=== Section Start ===

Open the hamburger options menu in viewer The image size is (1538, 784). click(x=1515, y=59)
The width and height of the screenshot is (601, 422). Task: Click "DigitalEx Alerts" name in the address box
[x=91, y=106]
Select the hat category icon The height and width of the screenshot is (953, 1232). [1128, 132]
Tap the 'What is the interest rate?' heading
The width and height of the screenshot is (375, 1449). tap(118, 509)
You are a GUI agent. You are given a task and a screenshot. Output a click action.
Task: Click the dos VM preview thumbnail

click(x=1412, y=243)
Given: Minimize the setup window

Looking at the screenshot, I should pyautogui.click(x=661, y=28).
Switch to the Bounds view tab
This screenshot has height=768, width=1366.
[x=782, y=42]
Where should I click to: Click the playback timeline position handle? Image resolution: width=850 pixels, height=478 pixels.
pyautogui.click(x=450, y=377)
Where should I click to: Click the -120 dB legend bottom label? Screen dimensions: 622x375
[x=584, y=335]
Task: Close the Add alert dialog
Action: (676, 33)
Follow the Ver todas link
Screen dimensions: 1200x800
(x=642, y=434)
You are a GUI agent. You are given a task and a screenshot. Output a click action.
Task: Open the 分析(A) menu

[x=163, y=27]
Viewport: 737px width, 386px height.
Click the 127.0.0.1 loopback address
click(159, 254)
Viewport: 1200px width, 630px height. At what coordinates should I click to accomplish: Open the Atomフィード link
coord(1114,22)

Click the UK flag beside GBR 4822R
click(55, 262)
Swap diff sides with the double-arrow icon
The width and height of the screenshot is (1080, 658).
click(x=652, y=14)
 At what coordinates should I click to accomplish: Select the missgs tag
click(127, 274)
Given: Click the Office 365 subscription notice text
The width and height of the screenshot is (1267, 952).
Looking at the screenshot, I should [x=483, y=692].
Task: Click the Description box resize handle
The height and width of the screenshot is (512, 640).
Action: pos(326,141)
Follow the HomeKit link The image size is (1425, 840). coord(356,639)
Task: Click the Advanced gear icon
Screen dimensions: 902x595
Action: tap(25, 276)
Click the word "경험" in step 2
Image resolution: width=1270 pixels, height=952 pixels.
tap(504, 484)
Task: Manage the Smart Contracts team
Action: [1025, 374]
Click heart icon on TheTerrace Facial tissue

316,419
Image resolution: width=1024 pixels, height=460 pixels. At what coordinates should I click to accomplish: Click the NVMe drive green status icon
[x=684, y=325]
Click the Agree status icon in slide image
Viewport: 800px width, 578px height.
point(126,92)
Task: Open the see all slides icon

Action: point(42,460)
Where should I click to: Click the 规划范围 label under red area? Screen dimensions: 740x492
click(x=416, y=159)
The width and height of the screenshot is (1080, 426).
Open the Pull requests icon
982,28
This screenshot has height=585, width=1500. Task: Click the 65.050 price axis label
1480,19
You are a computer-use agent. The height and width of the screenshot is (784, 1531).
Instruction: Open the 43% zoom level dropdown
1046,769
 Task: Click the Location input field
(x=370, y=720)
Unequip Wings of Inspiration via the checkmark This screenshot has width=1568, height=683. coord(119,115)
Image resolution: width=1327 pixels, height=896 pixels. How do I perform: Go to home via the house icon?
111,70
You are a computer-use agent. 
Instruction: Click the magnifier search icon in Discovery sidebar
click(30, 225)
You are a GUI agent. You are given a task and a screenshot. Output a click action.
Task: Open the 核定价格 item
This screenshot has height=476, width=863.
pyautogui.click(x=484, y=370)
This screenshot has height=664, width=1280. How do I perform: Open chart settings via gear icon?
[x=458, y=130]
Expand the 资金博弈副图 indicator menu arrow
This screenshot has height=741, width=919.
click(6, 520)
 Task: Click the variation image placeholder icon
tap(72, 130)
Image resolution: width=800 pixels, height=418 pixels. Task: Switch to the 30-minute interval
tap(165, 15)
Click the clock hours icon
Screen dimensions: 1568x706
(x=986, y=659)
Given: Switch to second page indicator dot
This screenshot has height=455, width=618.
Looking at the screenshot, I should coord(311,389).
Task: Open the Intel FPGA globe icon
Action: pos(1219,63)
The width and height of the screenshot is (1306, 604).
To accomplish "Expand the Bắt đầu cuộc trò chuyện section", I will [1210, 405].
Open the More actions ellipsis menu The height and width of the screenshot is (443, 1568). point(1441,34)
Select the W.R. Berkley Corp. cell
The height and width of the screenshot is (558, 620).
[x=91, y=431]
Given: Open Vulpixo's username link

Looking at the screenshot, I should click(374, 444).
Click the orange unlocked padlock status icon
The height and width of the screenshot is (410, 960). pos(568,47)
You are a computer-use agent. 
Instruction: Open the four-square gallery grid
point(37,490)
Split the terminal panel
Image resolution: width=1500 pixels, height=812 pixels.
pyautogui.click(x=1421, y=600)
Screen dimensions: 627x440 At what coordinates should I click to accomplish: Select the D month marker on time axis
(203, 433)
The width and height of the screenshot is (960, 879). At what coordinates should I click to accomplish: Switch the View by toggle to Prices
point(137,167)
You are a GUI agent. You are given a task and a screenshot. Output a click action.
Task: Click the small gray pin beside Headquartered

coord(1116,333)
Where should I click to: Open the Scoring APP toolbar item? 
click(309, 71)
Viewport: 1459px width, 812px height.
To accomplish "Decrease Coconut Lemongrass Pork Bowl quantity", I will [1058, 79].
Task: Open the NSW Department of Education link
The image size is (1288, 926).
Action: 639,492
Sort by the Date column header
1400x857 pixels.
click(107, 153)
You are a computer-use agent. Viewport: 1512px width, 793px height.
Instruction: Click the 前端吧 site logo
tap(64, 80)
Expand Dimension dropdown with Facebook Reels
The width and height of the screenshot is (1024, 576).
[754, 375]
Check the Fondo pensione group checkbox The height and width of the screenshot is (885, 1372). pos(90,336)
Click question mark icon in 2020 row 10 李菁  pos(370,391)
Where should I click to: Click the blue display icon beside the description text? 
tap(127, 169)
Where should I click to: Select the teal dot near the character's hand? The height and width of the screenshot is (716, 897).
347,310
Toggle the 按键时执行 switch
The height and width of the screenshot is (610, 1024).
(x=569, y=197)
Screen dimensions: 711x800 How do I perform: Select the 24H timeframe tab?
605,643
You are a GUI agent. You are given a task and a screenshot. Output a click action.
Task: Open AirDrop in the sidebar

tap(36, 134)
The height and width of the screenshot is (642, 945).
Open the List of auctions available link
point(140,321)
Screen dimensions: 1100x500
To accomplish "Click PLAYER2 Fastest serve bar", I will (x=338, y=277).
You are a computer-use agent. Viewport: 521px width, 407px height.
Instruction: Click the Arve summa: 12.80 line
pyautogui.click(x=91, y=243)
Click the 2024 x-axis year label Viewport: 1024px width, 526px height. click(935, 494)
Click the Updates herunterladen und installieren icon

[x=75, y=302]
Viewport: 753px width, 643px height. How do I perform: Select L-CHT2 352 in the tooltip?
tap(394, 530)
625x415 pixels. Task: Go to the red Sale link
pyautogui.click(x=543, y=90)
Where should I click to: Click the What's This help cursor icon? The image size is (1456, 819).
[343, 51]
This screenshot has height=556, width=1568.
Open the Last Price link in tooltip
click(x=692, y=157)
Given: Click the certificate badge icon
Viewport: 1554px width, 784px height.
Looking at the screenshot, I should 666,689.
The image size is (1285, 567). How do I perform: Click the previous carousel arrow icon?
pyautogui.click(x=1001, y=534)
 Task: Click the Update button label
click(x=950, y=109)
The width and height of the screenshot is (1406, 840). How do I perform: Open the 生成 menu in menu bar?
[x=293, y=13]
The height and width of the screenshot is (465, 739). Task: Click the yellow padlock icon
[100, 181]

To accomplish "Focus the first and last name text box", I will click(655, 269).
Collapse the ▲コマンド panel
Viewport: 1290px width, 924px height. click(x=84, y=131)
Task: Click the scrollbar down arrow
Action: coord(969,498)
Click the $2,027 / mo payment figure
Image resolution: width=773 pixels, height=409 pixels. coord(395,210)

=== Section End ===

Task to complete
Once you find the line with "The width and height of the screenshot is (1267, 952)." in the entries above, output it and each line after it up to and including the line with "Click the word", and nothing else.

Exercise result
The width and height of the screenshot is (1267, 952).
Looking at the screenshot, I should [x=483, y=692].
Task: Click the Description box resize handle
The height and width of the screenshot is (512, 640).
Action: pos(326,141)
Follow the HomeKit link The image size is (1425, 840). coord(356,639)
Task: Click the Advanced gear icon
Screen dimensions: 902x595
Action: tap(25, 276)
Click the word "경험" in step 2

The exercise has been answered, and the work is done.